Bangladesh bans three charities from giving Rohingya aid
A male Rohingya refugee washes in a refugee camp in the Palong Khali district, Bangladesh, Oct. 12.


Bangladesh has banned three Islamic charities from working with Rohingya refugees, a lawmaker said yesterday, amid concerns displaced Muslims in camps along its border could be radicalized.

Mahjabeen Khaled, an MP from the ruling Awami League, said the international charities Muslim Aid and Islamic Relief, and Bangladesh-based Allama Fazlullah Foundation, had been blacklisted from the Rohingya refugee camps in southernmost Cox's Bazar district.

Khaled, who sits on the parliamentary standing committee on foreign affairs, said no specific allegations had been levelled at the charities. But authorities were "scrutinizing and screening" all aid agencies wanting to contribute to the massive relief effort in Cox's Bazar, where more than half a million refugees had fled to squalid camps since August.

"We want to monitor who is giving aid, and why, for security reasons. Who are funding them, and what they are going to do with the money?" Khaled told AFP.

"They [Rohingya] are vulnerable. A lot can be done with this Rohingya people. We want to be careful," she said, adding it would be "easy" to lure the refugees to militancy.

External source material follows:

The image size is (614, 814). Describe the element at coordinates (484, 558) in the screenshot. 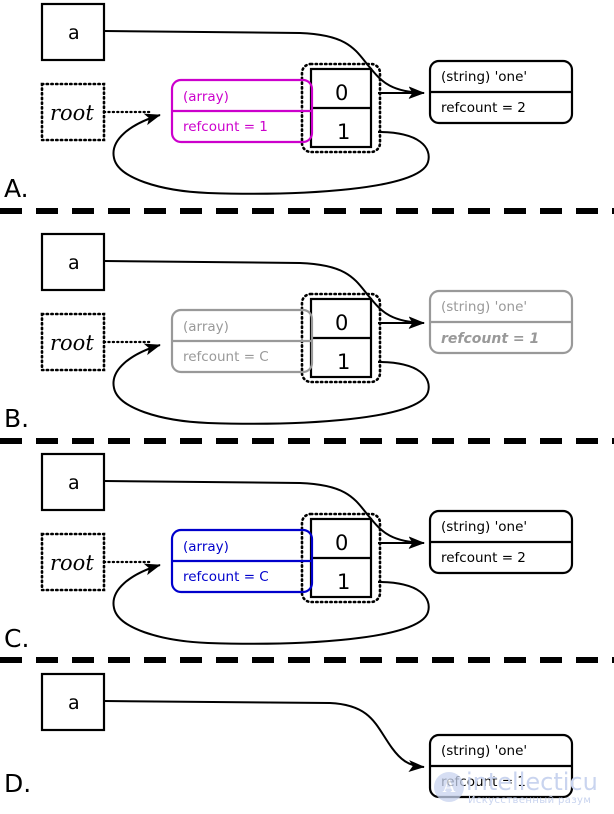

I see `string-refcount-label-c: refcount = 2` at that location.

Bangladesh has heavily curtailed access to the Rohingya camps in recent years, but eased restrictions last month after more than 520,000 new refugees poured across the border.

The government's NGO Affairs Bureau approved 30 local and global aid groups to meet "emergency needs" in the overwhelmed camps, which already housed about 300,000 Rohingya before the latest influx.

Before that, just four international charities including Doctors With Borders (MSF) and Action Against Hunger (ACF) were permitted to operate in the sensitive border district.

Khaled said Muslim Aid had also been banned from working in the refugee camps in 2012, when tens of thousands of Rohingya Muslims fled a separate surge of violence in neighboring Myanmar.

Myanmar's Buddhist majority denies that Rohingya Muslims are a separate ethnic group and regards them as illegal immigrants. The Rohingyas are stateless Muslim minority who have long faced persecution in Myanmar, which regards them as illegal immigrants from Bangladesh. The U.N. says more than 600,000 have arrived in the last year, swelling camps that were already home to between 300,000 and 400,000 refugees. Bangladesh has allocated land to accommodate some 800,000 refugees in one massive camp, but the U.N. has warned that such a large concentration in one area could promote the spread of disease.